(Entries on where items appear)
* START *

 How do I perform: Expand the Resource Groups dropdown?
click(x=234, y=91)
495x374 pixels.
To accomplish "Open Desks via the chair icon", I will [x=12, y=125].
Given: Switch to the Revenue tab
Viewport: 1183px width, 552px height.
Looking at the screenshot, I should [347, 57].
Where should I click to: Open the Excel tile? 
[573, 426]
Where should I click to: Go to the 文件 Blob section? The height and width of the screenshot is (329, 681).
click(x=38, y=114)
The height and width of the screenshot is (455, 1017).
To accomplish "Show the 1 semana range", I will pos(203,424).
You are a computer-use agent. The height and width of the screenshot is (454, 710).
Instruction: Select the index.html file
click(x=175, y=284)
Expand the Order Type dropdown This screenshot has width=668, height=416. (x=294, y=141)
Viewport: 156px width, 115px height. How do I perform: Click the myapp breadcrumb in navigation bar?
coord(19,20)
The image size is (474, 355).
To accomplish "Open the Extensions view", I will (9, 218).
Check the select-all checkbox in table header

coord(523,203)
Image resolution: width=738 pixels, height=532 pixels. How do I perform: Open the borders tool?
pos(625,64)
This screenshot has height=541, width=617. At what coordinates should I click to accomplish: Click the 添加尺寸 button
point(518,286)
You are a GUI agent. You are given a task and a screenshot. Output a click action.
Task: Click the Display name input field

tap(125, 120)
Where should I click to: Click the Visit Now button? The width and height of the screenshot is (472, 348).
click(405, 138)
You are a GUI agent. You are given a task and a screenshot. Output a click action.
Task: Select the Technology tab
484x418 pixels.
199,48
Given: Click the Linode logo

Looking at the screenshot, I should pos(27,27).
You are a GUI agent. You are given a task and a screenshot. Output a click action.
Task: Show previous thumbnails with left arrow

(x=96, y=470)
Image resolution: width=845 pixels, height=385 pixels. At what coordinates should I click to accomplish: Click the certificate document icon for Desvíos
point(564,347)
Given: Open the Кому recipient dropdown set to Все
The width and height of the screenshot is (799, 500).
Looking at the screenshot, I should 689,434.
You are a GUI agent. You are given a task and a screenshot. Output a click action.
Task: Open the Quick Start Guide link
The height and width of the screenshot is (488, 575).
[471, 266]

* END *

Aim
Lay out the records from the line containing "Image resolution: width=845" through the end of the records, inclusive, as a two-column CSV with the headers instruction and action. Each record gets one row, and each field is quoted with its line breaks replaced by spaces.

Result
instruction,action
"Image resolution: width=845 pixels, height=385 pixels. At what coordinates should I click to accomplish: Click the certificate document icon for Desvíos","point(564,347)"
"Given: Open the Кому recipient dropdown set to Все The width and height of the screenshot is (799, 500).","Looking at the screenshot, I should 689,434."
"You are a GUI agent. You are given a task and a screenshot. Output a click action. Task: Open the Quick Start Guide link The height and width of the screenshot is (488, 575).","[471, 266]"